The current alpha does scaleable x y layout (a slightly confusing idea); but there will be layout managers in the final release, including a StackPanel and a Grid.
I asked about a licensing model for commercial controls. Guthrie says there will not be one initially, but Microsoft will explain how to roll your own – I got the impression this might use Silverlight’s DRM features.
Skinning
Another important forthcoming feature is skinning. Guthrie explained this as being like using an external CSS stylesheet (though it is not CSS). This is a designer-friendly approach and helps to reduce download size.
HTML interaction
Silverlight gives access to the browser DOM from managed code. In addition, a [Scriptable] attribute lets you access managed code from Javascript in the browser. Guthrie showed how this enables an interesting scenario: doing UI entirely in the browser, and using Silverlight as a non-visual control/library. The win here is that you can code in C# rather than Javascript, and get the benefit of just-in-time compilation as well as the Silverlight library functions.

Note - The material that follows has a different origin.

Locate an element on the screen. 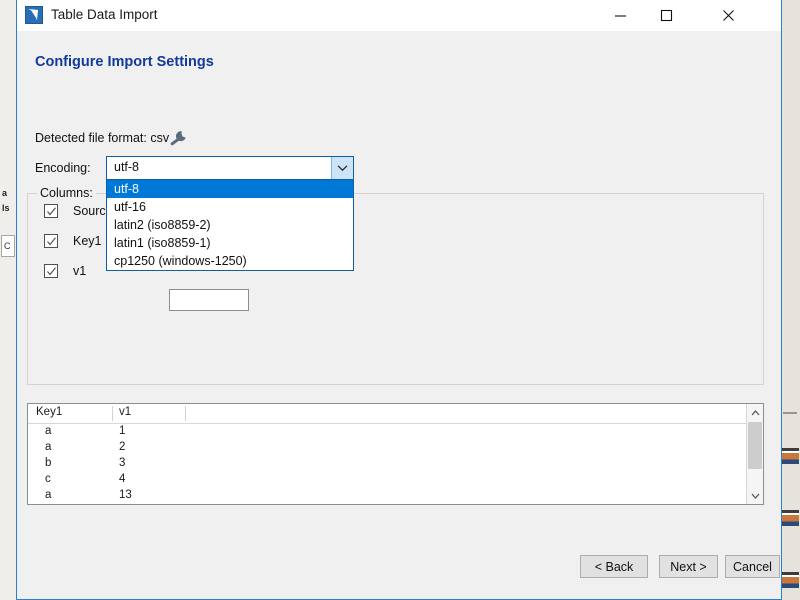  columns-group-legend: Columns: is located at coordinates (66, 193).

Caching and cross-domain access
Silverlight relies on the browser to cache previously downloaded code and assets. Currently it can only access files from the application’s source domain, but there will be a way to do cross-domain access for controls and for web service calls – I believe this will use the concept of trusted domains, rather than being unrestricted. There will be limited local storage using the .NET isolated storage model, but this will be restricted to 1MB per store, and will reside in the browser cache, so it is not very dependable*.
Web service support and LINQ
Silverlight will support JSON, WCF and SOAP. It will also include LINQ, with the possibility of creating custom LINQ data providers – Guthrie mentioned possibilities like a LINQ provider for Amazon’s S3 service.

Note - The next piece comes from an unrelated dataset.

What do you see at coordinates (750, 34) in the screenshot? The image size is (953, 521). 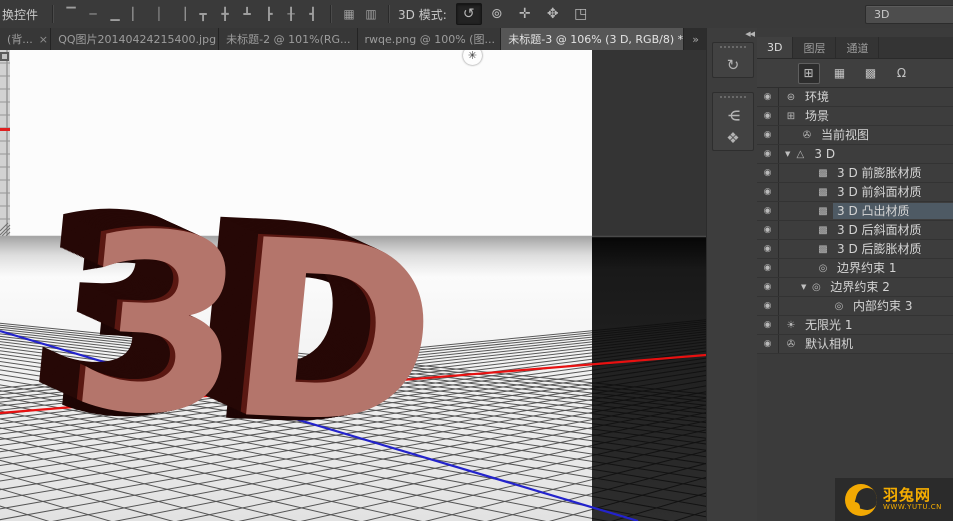 I see `collapse-panels-icon: ◀◀` at bounding box center [750, 34].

Async support and threading
Silverlight supports asynchronous calls to web services. It will also include a BackgroundWorker class for long running tasks.
Windows Mobile
A delegate asked when we will see Silverlight for Windows Mobile. Guthrie says this is planned, but said deployment was a greater challenge than technical implementation. The problem is dealing with several parties: device manufacturers, mobile operators, etc. It is hard to imagine Steve Jobs allowing Silverlight onto the iPhone; but I would have thought a Silverlight implementation for Enterprise deployment onto Windows Mobile devices would be feasible and useful. No timescale was given for a Windows Mobile implementation.
Quick reflection
This is a Microsoft-platform crowd and generally seem impressed with Silverlight, which gives them an easy route to browser-hosted, cross-platform .NET applications. If Microsoft hoped that an event like this would attract existing Flash developers interested in alternative platforms, let me just say that I do not see any evidence of this, even in the design-focused tracks. It will be a long haul.
As for Silverlight vs Adobe Flex and AIR (FLAIR?) – that is a subject for a separate post, which I hope to do shortly.
*Update: I’m not yet clear how isostorage works, despite talking to Scott Guthrie about it. Does it live in the browser cache or outside it? If it lives outside the cache, how is it that clearing the cache clears the store (Guthrie seems definite about this)? If you have two browsers, does a domain get two separate isostores, or one shared store? I’m trying to get more information about this.